With tribute to:

Martin Spirit

James Paul

Co-written by:

David Carter

Britain's Small Wars

The preservation of British Military History

Korea 1950 - 1953

"A Police Action?"

The Air War

Sunderland aircraft

When North Korea invaded South Korea on 25th June 1950, the United Nations condemned the action and UN troops were ordered into action. The United Nations forces would be commanded by United States General MacArthur, with only limited air support the UN troops lost Seoul and were driven back into the extreme south of the country. However, the US Far East Air Force held the North Korean air force at bay until USN carriers arrived in Korean waters. Whereas the Royal Navy carriers and Fleet Air Arm were heavily involved in the air fighting and ground attack sorties, the RAF had no actual fighter forces in Korea.

Although RAF, RAAF and RCAF pilots flew with the USAF during the war, the RAF aircraft were mainly bombers, flying boats and transports. Although, RAF Sunderlands of No.205 Squadron had given air cover to United Nations naval forces bombarding Communist coastal towns in February. Aircraft of the Seletar Sunderland wing, made up of Nos 88, 205 and 209 Squadrons were based at Iwakuni in southern Japan on four-week deployments.

RAF pilots also served with No.77 Squadron RAAF, they joined the squadron when it re-equipped with Gloster Meteors from P-51 Mustangs and flew the first sorties from Kimpo on 30th July 1951. Two of the pilots were later lost. The MIG soon appeared and the Meteor was easily out-classed by this more powerful and more agile machine and was relegated to ground-attack missions.

Air war

No.77 Squadron flew its first Meteor ground attack sortie to Chongdan on 8th January, followed by no less than 1,773 sorties by the end of February, but lost two pilots in the process.
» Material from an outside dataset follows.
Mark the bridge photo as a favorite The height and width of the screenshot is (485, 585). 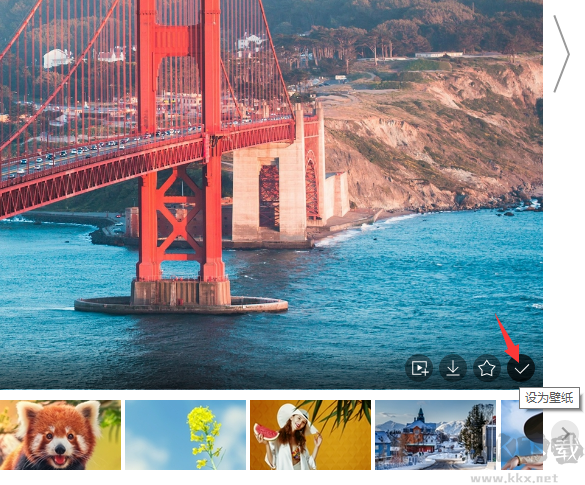coord(487,368)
Meanwhile the Sunderlands had continued to fly long maritime reconnaissance missions in all weathers alongside the US Navy PBM-5 Mariners also based at Iwakuni as part of Fleet Air Wing 6. Two other RAF units were now operating over Korea. Nos 1903 and 1913 Flights equipped with Auster AOP6, army co-operation aircraft, flying an average of 500 sorties a month spotting for UN artillery and flying reconnaissance missions, operating from primitive forward airstrips and spending as much as three hours flying over enemy positions. Although no fighter opposition was encountered, two Austers were lost to ground fire. The first MiG-15 fell to an RAF pilot when Flight Lieutenant John Nicholls completed 100 missions in six months with No.335 Fighter Interception Squadron USAF at Seoul, shooting down a MiG on his last but one mission in Korea in December 1952, having previously damaged three others. Other RAF pilots who flew with USAF units in Korea included:

Flight Lieutenant Lovell from No.43 Squadron.

Flight Lieutenant Daniel who flew with 334 FIS at Kimpo and was credited with damaging two MiGs during his six-month tour during 1952.
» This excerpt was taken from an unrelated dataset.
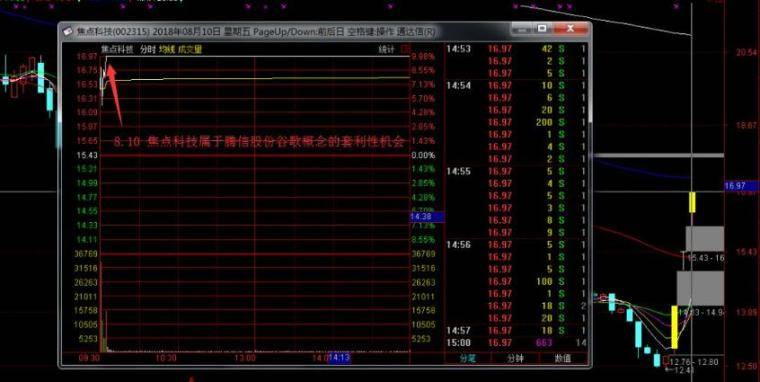760x382 pixels.
Task: Toggle the 均线 average line indicator
Action: click(x=166, y=49)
Wing Commander Johnnie Baldwin, Sabre was shot down in 1952 and he was posted missing.

Flight Lieutenant RTF Dickinson, shooting down One MiG-15

Flight Lieutenant John Granville-White, One MiG 15 kill

Flight Lieutenant Graham S Hulse, Three MiG 15 kills

As well as the RAF pilots, Lieutenant Peter Carmichael RN (802 Squadron, on HMS Ocean) who was given credit for shooting down a MiG-15 on the 9th of August 1952. He was in fact, one of four pilots who engaged and shot at the MiG but was given the credit as Flight leader. Several RCAF pilots also flew with the USAF and obtained kills in the F86 Sabre.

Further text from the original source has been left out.